_Extract:_
*** Begin section ***

Did WLS Play A Major Role In Fatal Accident?

December 3, 2012

Did WLS Play A Major Role In Fatal Accident?

by Tammy J. Colter, OH Magazine, Editor-In-Chief

It was a warm summer day in July 2011 when James Heaney, a retired Plainfield, N.J. police officer, set out for what was to be a nice, leisurely day of fishing with a friend.  Some time later that same day, he made the fateful decision to stop by the Sarah Street Grill and then the Jacksonian Club where it is thought that he consumed approximately 24 ounces of beer and about 2 ounces of vodka at the establishments.  Feeling just fine to drive, Heaney jumped in to his Dodge Ram pickup truck and hopped on to Route 512 and on the way home he went.

At that same time, Keith Michaelson and a group of seven members of the Last Chance Motorcycle Club were headed in the opposite direction to a fellow member's viewing in Monroe County.  The riders were a group of motorcycle enthusiasts who supported each other through sobriety and had ridden countless hours together.  It was a somber day, but their friendships would carry them through the loss of their friend who had died of cancer.

*** End section ***

_Raw data:_
*** Begin section ***

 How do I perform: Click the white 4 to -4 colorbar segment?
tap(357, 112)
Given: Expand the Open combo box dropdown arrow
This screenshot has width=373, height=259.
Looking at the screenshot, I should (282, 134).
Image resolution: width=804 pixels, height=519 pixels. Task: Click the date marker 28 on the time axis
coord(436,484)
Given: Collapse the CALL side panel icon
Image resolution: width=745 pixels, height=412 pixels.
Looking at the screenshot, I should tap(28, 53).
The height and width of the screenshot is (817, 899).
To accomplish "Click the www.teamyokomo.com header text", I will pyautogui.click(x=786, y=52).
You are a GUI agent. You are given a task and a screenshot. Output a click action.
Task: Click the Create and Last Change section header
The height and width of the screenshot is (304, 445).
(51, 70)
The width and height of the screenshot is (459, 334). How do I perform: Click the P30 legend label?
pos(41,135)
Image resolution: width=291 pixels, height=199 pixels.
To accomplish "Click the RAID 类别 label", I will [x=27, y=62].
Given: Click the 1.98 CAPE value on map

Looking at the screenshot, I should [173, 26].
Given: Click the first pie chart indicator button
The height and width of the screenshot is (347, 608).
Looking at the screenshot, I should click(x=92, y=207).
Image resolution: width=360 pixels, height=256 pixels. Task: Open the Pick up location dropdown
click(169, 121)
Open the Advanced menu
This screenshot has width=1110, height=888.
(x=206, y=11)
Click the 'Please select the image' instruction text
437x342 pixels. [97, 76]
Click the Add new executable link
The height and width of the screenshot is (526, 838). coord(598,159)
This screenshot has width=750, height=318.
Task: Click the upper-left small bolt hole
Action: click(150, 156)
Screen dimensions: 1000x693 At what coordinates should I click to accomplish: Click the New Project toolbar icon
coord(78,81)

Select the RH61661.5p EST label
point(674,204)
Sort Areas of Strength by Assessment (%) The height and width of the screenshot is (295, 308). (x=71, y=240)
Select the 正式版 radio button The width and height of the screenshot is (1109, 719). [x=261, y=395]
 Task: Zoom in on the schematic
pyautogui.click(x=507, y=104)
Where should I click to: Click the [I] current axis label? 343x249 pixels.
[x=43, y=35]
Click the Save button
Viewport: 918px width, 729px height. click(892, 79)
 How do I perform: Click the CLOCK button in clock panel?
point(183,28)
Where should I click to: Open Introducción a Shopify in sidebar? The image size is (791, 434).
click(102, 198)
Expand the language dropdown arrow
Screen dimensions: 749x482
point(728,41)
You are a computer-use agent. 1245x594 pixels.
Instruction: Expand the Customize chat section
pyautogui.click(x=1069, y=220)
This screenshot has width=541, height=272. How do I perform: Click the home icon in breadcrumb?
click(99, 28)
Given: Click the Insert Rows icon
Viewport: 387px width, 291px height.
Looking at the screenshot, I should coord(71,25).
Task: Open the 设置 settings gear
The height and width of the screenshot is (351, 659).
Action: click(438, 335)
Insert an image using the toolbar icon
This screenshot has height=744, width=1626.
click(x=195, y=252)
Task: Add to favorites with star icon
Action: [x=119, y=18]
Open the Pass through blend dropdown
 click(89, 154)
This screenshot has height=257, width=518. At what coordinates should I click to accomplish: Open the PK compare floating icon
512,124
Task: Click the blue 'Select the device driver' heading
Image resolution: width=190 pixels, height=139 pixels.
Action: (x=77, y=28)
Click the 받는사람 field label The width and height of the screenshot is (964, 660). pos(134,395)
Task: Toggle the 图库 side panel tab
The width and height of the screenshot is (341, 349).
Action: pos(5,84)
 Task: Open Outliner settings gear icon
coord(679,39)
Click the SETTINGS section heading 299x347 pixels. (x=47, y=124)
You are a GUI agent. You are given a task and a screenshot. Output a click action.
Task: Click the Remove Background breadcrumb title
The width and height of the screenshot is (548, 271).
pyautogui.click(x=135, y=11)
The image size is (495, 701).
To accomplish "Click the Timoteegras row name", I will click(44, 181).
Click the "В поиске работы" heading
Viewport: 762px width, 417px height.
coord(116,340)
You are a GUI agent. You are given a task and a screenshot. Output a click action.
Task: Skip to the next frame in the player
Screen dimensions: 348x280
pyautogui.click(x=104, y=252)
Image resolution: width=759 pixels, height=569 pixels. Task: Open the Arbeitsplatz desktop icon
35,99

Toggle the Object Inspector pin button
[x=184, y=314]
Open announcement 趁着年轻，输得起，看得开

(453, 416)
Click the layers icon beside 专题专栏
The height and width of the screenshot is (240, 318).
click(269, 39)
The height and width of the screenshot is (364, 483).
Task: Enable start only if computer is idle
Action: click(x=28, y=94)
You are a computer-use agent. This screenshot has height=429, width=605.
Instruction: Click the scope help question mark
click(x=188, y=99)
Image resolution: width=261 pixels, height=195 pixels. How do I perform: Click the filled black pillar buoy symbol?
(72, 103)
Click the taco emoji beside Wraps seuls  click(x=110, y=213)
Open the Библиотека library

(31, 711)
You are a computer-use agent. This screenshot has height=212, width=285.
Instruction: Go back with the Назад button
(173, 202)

*** End section ***

_Task statement:_ In the article about the fatal accident, what vehicle did James Heaney drive onto Route 512? The listing has no connection to the article about the fatal accident.

_Written solution:_ A Dodge Ram pickup truck.